┌────────

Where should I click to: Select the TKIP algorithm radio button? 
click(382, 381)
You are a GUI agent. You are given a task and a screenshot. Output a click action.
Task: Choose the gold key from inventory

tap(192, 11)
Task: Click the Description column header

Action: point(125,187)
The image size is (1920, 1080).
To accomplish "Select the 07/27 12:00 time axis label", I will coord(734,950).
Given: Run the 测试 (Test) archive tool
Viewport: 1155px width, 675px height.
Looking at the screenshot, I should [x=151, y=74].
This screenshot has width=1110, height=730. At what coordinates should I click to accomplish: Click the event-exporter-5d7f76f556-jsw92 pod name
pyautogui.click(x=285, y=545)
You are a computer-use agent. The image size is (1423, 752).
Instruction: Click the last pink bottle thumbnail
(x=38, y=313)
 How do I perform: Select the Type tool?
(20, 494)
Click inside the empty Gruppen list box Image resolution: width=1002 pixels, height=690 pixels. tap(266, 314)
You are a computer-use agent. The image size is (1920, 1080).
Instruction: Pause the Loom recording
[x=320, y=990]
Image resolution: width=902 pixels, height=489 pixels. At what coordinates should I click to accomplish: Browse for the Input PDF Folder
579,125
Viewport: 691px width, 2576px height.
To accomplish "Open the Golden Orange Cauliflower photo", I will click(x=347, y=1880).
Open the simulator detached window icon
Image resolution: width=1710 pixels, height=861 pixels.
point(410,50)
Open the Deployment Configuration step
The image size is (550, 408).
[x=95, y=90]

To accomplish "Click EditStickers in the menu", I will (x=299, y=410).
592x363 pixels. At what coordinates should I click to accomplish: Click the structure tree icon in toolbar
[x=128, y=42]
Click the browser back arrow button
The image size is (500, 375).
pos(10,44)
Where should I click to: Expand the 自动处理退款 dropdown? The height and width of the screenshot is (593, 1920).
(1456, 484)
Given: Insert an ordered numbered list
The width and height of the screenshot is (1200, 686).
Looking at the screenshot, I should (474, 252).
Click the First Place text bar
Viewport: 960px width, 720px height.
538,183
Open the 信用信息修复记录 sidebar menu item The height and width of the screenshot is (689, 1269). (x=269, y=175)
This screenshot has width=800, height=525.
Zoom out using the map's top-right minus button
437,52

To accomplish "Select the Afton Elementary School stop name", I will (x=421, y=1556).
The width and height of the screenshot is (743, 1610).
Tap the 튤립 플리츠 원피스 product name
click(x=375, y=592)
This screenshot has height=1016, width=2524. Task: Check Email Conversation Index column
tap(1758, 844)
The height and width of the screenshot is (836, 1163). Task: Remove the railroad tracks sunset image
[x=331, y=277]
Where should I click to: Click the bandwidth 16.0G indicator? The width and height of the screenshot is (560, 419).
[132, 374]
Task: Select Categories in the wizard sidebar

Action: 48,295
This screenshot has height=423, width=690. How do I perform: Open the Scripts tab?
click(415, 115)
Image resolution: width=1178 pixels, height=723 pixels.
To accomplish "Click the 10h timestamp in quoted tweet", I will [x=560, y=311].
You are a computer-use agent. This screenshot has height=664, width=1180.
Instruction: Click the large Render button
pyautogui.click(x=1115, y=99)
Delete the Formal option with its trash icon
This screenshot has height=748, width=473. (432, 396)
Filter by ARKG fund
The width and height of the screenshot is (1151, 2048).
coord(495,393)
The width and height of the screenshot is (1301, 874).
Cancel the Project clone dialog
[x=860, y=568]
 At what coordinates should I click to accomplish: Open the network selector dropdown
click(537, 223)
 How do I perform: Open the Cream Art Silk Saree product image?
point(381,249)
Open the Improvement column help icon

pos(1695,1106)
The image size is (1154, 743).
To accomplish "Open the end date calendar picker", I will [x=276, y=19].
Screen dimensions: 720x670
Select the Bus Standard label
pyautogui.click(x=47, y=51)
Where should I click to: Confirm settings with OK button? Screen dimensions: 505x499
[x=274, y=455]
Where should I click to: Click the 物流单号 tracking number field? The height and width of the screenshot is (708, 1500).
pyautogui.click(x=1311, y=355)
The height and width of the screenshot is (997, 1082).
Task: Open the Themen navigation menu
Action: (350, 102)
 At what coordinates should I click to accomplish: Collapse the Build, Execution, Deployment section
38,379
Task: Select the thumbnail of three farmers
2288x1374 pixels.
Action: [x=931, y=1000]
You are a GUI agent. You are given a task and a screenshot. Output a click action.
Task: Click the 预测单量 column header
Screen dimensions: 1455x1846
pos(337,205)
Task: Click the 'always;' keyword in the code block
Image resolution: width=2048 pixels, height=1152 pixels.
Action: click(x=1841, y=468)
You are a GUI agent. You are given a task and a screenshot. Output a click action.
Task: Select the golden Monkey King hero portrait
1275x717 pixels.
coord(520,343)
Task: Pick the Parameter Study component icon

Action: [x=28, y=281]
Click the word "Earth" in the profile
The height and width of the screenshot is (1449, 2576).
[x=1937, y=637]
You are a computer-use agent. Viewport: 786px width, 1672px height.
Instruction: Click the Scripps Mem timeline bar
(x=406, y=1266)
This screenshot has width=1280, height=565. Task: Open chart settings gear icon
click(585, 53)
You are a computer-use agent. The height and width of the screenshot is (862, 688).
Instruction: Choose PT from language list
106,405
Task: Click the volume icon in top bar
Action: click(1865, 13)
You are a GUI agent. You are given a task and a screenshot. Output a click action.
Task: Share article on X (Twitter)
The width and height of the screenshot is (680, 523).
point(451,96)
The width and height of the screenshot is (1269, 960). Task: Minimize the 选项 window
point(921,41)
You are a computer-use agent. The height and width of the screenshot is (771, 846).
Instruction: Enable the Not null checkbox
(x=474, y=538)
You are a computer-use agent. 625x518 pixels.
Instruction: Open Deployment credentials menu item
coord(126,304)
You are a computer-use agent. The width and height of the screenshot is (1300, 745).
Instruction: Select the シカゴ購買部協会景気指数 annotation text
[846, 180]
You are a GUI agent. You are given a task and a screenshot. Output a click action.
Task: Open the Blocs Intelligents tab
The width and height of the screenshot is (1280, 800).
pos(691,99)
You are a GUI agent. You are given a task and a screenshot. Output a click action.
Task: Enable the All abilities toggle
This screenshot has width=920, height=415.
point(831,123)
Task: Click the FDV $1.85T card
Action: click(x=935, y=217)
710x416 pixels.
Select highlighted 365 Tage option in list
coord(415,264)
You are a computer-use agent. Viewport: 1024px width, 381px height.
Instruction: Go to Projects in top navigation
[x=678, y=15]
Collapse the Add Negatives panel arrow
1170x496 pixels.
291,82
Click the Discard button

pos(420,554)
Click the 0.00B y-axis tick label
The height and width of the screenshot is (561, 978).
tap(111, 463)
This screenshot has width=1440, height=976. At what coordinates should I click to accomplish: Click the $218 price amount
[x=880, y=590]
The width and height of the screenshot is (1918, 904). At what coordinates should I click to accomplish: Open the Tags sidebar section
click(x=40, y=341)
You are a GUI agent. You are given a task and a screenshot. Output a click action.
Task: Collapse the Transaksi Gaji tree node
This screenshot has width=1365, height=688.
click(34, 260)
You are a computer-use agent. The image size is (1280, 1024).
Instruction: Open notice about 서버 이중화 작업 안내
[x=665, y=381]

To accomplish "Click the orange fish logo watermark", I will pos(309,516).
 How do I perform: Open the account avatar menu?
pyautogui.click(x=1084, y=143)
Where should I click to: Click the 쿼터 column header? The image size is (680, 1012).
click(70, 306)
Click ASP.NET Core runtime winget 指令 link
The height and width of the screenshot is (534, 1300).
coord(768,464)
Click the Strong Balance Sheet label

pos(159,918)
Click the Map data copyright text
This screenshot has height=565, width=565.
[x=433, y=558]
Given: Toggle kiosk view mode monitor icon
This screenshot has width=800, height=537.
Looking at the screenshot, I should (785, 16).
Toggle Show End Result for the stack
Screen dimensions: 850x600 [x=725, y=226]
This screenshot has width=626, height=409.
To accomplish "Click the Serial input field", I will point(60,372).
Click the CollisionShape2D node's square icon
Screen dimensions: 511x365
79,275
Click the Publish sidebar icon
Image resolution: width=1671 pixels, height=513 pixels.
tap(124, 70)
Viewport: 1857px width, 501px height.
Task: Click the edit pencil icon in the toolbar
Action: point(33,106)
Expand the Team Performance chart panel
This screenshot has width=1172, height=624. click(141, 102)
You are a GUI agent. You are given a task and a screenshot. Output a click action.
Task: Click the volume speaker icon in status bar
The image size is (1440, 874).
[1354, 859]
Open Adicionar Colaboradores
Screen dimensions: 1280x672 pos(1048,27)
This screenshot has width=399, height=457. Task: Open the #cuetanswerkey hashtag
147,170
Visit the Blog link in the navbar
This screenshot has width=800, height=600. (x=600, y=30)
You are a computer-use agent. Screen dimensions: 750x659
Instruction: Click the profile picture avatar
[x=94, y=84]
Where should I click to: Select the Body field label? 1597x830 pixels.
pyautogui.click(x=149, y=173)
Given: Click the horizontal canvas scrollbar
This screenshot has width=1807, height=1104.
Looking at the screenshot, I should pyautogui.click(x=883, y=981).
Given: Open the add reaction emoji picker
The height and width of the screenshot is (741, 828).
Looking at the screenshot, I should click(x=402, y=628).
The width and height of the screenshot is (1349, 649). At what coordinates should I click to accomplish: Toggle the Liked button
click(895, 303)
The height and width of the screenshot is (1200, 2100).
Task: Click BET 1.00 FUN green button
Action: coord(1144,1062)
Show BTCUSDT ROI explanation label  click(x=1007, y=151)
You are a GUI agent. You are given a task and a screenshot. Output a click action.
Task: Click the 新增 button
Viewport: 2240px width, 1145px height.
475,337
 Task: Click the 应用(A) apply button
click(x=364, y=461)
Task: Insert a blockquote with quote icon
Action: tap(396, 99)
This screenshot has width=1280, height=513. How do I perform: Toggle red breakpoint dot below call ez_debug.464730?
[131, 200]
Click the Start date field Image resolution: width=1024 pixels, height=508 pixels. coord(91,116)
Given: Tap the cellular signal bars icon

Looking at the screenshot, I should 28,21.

└────────

Problem — In the data above, how many lines contain the string "Enable"? Reply with the number only.

Result of this task — 2